Can you copy every line of the material below word for word, leaving the pictures out?

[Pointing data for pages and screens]

START

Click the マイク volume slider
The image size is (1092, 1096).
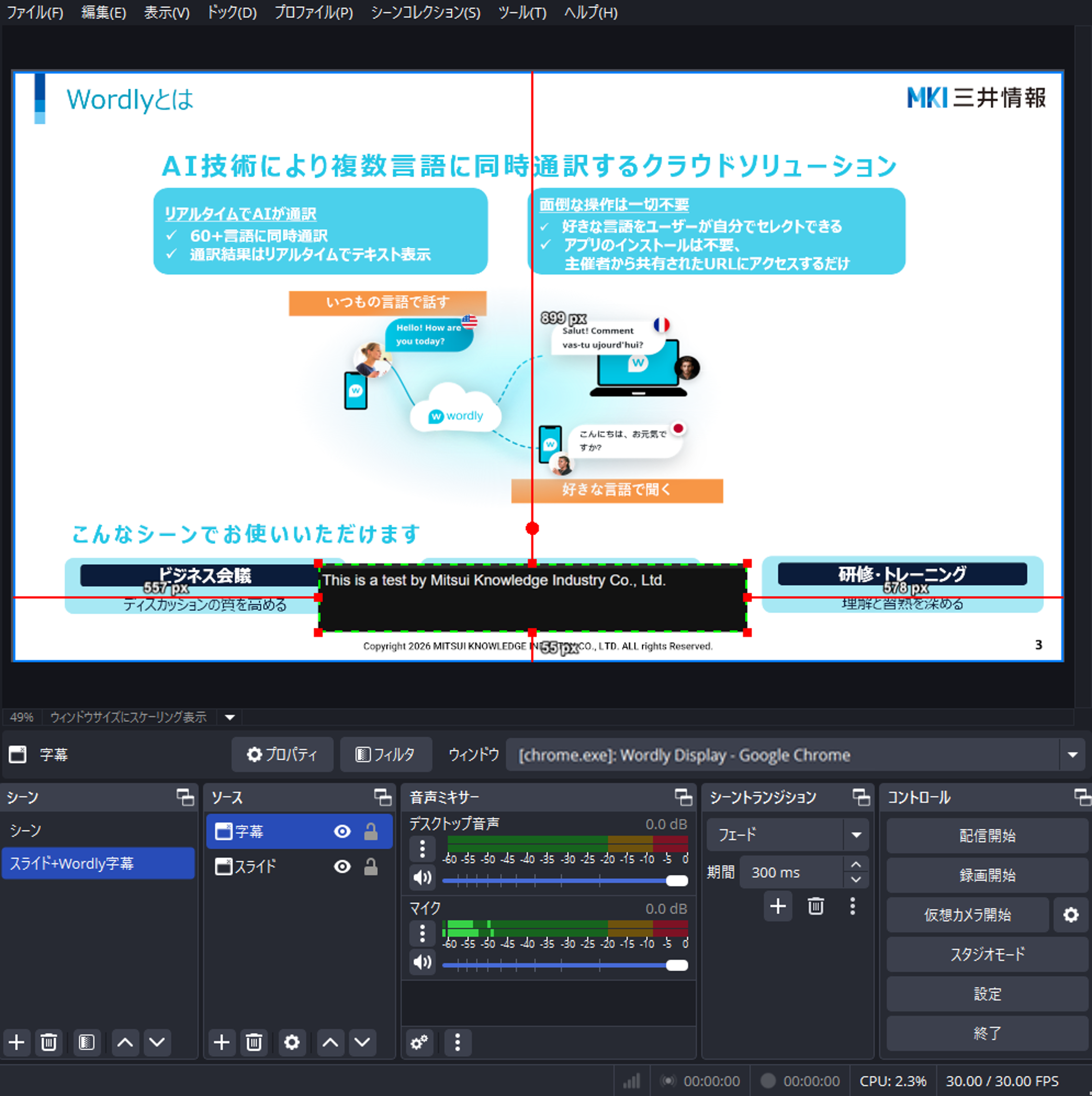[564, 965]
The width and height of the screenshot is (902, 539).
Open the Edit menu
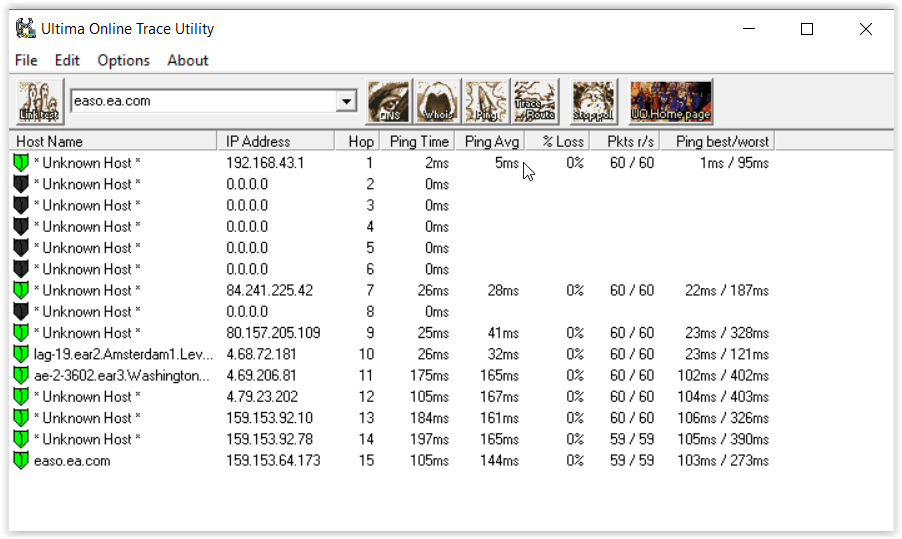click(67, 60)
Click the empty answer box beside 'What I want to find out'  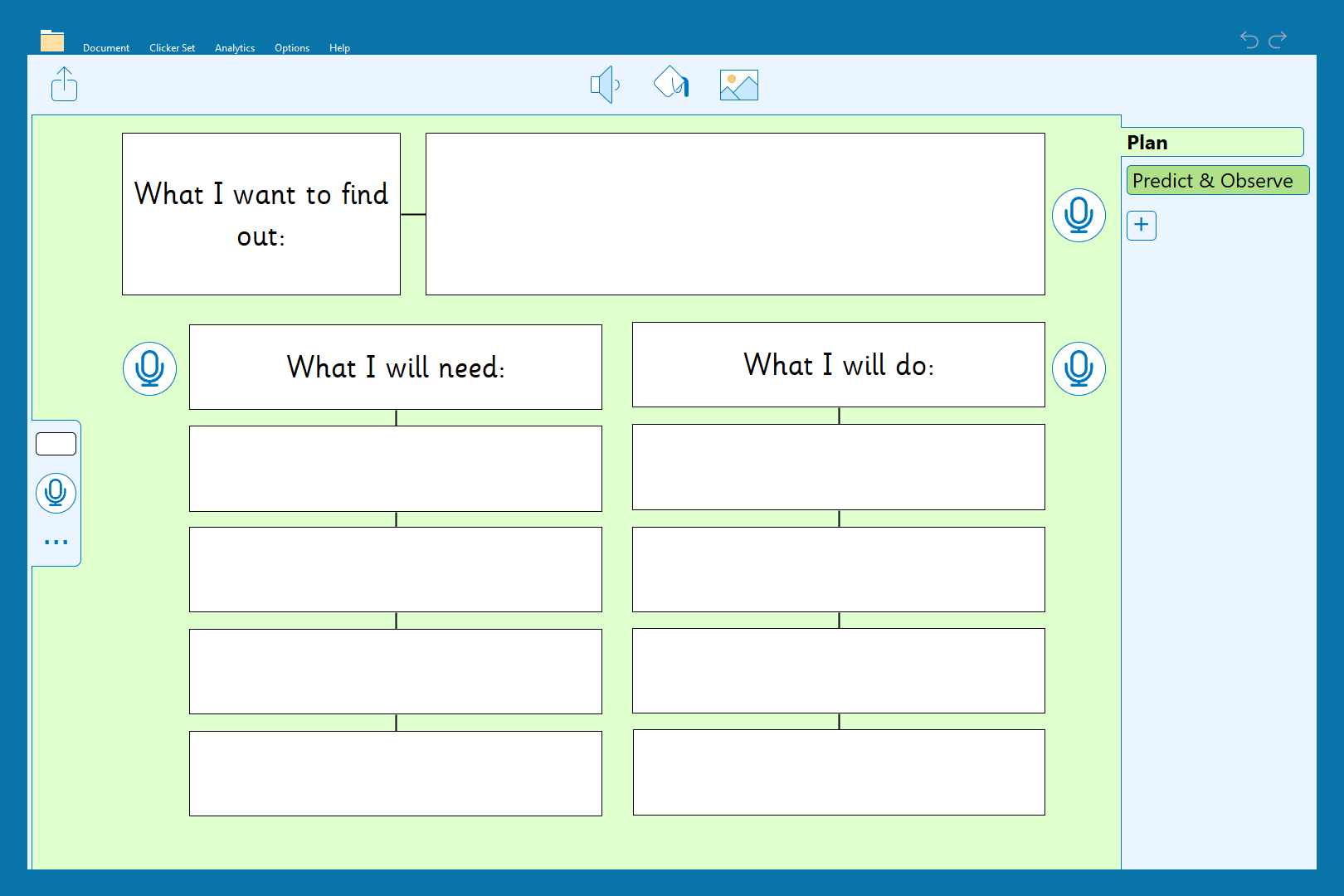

END

● **Solution for this problem**
Click the マイク volume slider
The image size is (1092, 1096).
[564, 965]
The width and height of the screenshot is (902, 539).
Open the Edit menu
click(67, 60)
Click the empty answer box beside 'What I want to find out'  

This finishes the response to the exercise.